Danielle at Monica’s house in Toronto. During this visit, the two attended the 2006 Toronto International Film Festival where they cried all their makeup off at the world premiere of The Namesake (Mira Nair’s adaptation of Jhumpa Lahiri’s novel).
A month or so later, my husband and I were talking about food. At the time, we were staying in a small town where an exotic meal meant a taco from the little stand downtown, and where when something on the menu said “spicy,” it meant they’d added more Worcester sauce than normal or that the cook had fought with his wife that morning and gone a little nuts with the cayenne in the barbeque blend. It had been months since I’d eaten something really ethnic.
Then we started talking about Indian food, the curries, the coconut milk, the cumin, and the flat bread. “I’ll make some,” I said, and my husband, who knows better after fifteen years than to laugh outright in my face, said, “Sounds great, honey,” thinking NO WAY! The challenge was on. Within an hour, I was on the internet to get the ingredients. A week later, I cooked not one (as my husband suggested), not two (as Monica thought might be wise to start with), not three (as my girlfriend swore would be plenty for the six people I was feeding), but five separate dishes: Saroj’s famous samosas with mint-cilantro chutney for appetizers then for dinner Meenal’s chicken curry, Preity’s Goan shrimp curry, along with a tomato koshimbir salad and Uma’s ghee bhat (rice pilaf with clarified butter).
Ingredients for just one of the dishes. The chocolate chip cookies next to the toaster? Those were for energy. It’s a lot of work, this cooking stuff!
I started on Wednesday, chopping onions in one of those tiny Cuisinarts that would only hold half an onion at a time. Something like thirty onions. Then, cilantro and parsley and ginger and garlic and on and on. On Thursday, I made the stuffing for the samosas; on Friday I cooked the chicken curry and on Saturday, I made the rest. And when I was done, the house smelled like onion and curry so that my mouth watered every time I came in the door.
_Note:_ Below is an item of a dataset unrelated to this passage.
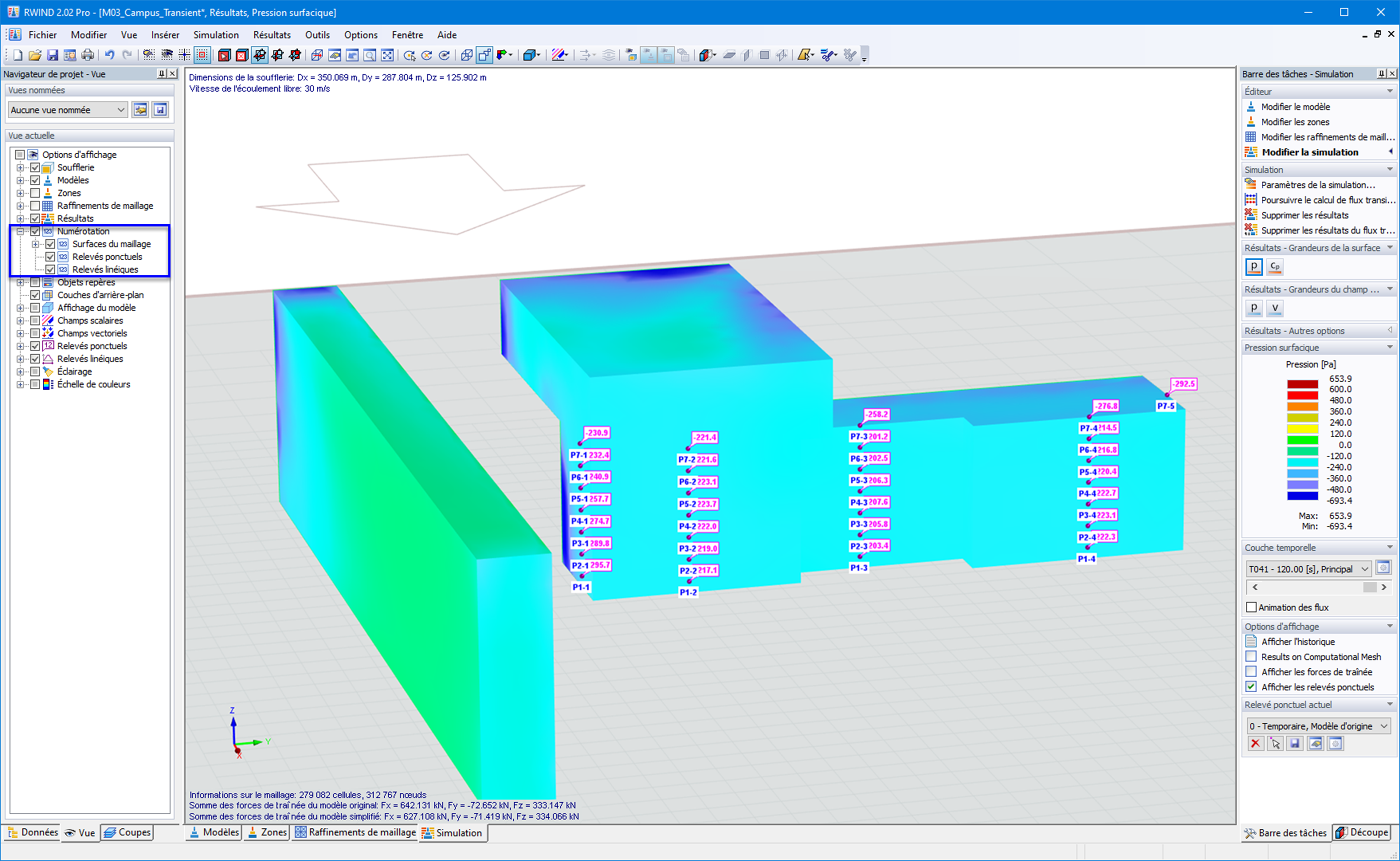Uncheck the Soufflerie display checkbox

coord(35,167)
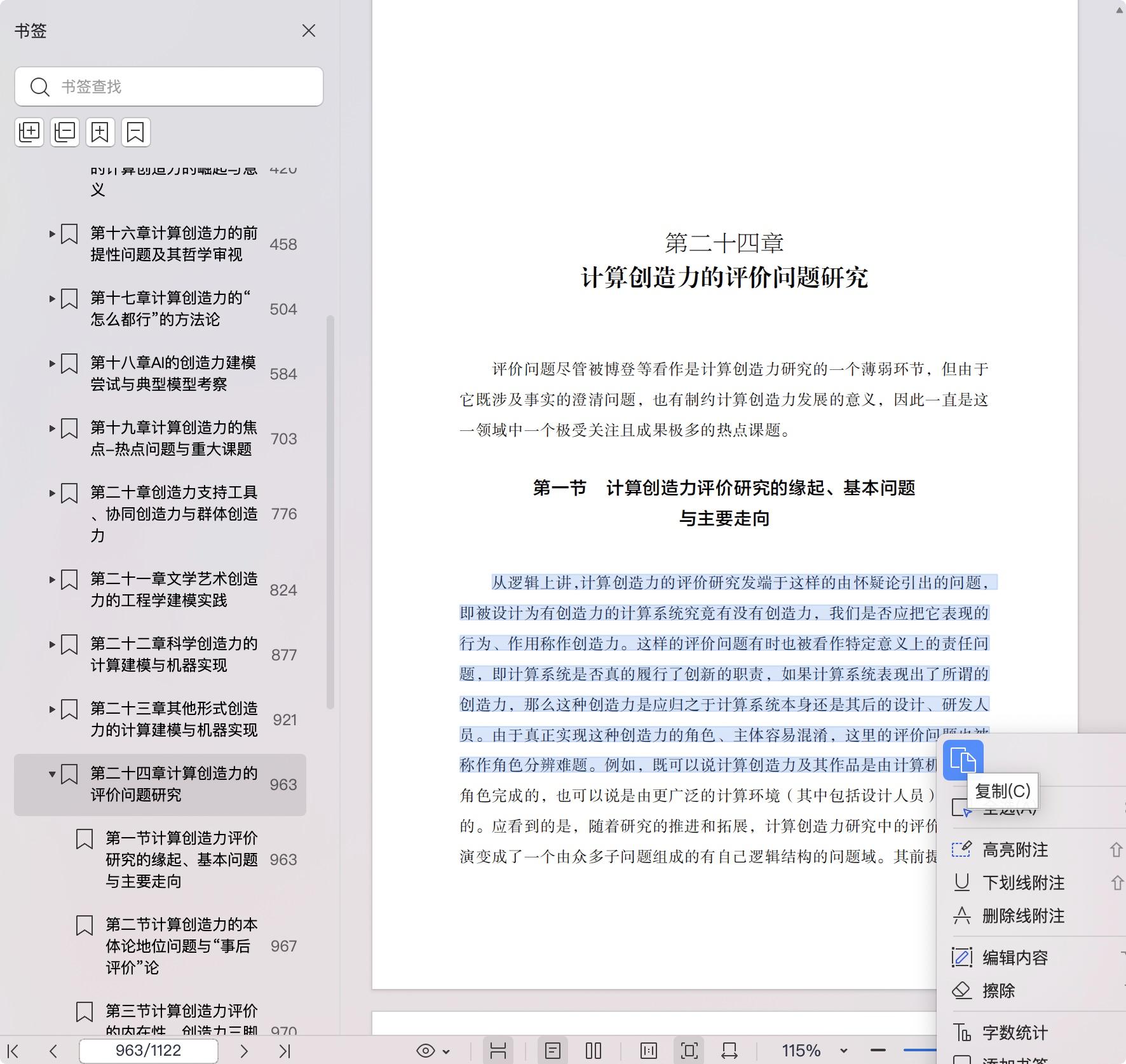Switch to two-page view mode
This screenshot has width=1126, height=1064.
(593, 1050)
I had to beat off my husband with a wooden spoon and my kids wanted to know if we were having another book party. (The only time we entertain more than six or eight people is at the launch of a new book.)
“Arrive hungry,” I told the friends who were coming. “Very hungry.” And when the table was set, the food didn’t all fit. We had to keep passing platters and bowls back to the island. But passing we did. For two hours, we sat there and ate. We ate it ALL. I swear, you have never seen six averaged-sized people eat this much. Gone. I watched four days of work vanish, secretly hoping there would be enough for leftovers. At first, I was hoping a week’s worth. Then a couple days. By the end, not even enough for a lunch. Gone.
A perfect meal and now that I know what I’m doing, that I know the difference between simmer and sauté, that I can identify garam masala, I think I could do it again. There is a down side, something to carefully consider before attempting this feat. Whenever our friends call about getting together for dinner, they always ask, “What do you think about making some more of that amazing Indian food?”
I sometimes think of asking, “Is it me you want? Or the food?” But I’m afraid of the answer…
Getting close to the end, Danielle is making Uma’s ghee bhat (rice pilaf with clarified butter).
Suspense author Danielle Girard is one of Monica’s oldest and dearest writer friends. The two met at work, both freshly minted stockbrokers with dreams of becoming full-time novelists.